# Mysterious Knocking Sound?



## Wood Devil (Apr 30, 2011)

Alright ... here's the deal:

The bike is new; I just picked it up May 3rd. It's a 2010 Cannondale CAAD9 5 105. In the week or so that I have had it, I've been out on five rides totaling 350 miles. 

The first couple rides had been plagued by shifting problems, and a creaking sound I figured to be the handlebars. 

Then an aggravating knocking sound started. I couldn't figure out where it was coming from, be it the cranks, the seat post, the saddle, the frame or peddles (Look Keo Classic). I just wasn't sure. So I brought the bike back to the shop and had them do a complete inspection on the thing, because during that ride I noticed that several bolts (like the one holding the crank on) were loose.

So I get the bike back the next day. They took out the BB30 and re-greased, threw back in. Yesterday I took her out for a good ride -- 70 miles. The shifting was better, and no noticeable knocking sounds.

Today, I went out again -- another 70 miles. Shifting in the low gears was starting to get noisy again, and during a break I crouched down and noticed the rear derailleur was slightly off. No big deal. I adjusted it, and shifting has been good to go since. But after 30 miles or so, I began to start hearing the strange knocking sound again.

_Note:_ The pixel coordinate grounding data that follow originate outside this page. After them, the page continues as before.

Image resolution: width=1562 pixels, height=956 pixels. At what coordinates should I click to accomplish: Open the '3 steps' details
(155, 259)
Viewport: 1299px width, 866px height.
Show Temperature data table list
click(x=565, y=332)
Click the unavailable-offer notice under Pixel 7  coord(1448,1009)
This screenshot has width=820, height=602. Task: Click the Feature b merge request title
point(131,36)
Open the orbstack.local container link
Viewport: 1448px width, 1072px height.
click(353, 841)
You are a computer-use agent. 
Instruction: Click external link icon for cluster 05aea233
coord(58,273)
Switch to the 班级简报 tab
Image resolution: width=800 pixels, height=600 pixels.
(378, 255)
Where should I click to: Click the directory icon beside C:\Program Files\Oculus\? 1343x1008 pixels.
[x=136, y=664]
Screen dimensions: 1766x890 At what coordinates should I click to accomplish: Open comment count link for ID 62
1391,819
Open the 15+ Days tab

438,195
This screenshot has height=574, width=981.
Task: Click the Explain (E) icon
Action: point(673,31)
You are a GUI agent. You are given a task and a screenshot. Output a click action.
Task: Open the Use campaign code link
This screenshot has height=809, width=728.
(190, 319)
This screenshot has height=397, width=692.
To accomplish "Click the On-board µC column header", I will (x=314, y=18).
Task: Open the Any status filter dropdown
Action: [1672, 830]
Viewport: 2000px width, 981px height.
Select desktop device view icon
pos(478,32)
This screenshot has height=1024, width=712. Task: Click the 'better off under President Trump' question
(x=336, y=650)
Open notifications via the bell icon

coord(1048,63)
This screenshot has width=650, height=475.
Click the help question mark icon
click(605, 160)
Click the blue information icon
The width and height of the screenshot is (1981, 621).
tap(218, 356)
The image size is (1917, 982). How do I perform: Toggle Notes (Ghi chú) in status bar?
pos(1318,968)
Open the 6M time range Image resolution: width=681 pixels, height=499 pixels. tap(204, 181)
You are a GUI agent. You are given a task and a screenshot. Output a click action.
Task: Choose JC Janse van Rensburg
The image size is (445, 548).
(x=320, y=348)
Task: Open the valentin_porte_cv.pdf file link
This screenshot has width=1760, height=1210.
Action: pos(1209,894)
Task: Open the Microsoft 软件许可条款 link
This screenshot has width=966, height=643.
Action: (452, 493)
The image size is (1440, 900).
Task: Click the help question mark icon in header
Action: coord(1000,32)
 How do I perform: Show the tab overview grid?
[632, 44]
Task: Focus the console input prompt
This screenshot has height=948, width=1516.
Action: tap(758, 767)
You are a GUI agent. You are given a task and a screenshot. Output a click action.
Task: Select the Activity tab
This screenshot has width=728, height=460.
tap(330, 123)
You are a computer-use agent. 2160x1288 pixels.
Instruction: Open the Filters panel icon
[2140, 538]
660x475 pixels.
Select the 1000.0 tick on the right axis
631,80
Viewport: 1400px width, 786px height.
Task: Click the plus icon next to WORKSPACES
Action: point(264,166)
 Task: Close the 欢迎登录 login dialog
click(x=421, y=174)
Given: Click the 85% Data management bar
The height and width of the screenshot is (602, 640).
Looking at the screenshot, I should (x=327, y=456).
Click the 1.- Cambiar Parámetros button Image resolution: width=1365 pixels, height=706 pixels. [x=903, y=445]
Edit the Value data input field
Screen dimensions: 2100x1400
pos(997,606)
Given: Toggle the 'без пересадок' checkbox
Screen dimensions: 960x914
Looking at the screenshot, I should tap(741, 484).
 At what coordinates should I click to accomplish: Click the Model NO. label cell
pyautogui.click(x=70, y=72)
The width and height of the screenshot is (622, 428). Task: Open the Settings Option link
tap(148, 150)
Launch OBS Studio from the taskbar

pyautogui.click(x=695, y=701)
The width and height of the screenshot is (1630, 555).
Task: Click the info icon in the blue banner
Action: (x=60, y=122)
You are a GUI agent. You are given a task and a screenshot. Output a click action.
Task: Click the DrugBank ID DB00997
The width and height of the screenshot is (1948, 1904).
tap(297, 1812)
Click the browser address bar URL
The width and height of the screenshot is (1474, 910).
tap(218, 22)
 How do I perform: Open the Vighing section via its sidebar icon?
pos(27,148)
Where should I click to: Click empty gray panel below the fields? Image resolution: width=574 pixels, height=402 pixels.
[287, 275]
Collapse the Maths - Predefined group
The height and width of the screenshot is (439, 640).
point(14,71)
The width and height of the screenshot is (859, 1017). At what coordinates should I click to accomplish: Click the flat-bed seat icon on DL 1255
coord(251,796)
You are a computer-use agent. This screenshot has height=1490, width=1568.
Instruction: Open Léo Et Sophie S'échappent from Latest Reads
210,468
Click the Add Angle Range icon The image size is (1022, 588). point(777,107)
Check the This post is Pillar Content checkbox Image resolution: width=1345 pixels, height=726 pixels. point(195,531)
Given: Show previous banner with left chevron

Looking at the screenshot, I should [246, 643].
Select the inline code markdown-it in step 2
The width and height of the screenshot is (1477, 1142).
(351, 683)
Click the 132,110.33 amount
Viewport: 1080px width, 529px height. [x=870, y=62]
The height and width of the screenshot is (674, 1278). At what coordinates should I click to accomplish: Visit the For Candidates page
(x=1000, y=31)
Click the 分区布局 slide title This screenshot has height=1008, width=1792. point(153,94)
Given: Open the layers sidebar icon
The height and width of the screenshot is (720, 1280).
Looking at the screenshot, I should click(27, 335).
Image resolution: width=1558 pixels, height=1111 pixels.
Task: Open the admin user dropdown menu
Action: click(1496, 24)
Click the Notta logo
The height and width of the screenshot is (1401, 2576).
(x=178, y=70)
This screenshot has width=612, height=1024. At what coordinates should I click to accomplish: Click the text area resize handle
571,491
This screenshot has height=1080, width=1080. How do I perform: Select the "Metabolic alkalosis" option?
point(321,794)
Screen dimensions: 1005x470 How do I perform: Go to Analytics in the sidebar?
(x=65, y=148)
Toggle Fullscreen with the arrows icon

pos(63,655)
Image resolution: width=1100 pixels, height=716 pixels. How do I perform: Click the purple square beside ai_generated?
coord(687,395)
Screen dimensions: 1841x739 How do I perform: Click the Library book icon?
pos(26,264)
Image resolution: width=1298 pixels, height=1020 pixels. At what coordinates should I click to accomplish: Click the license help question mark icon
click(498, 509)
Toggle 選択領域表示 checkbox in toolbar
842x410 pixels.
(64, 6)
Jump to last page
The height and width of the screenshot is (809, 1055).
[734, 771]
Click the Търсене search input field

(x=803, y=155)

It was infrequent, at first noticed in only in the easy gears when I was out of the saddle and heading up hills. 

As the ride progressed, the knocking became more frequent. Again, most noticeable when I was out of the saddle working my way up hills. On the final half mile before I got to my house, I was standing up, and started to hop a bid on the pedals in an attempt to try and locate the knocking, and each time my weight came down, I heard the knocking sound.

Could it be the cranks? The bottom bracket? The pedals? A frame issue? What?

Have there been any issues with FSA cranks, or the BB30 I should be aware of? I know they had a recall on the BB30, but my shop claims there were aware of that, and the BB on my bike is good to go.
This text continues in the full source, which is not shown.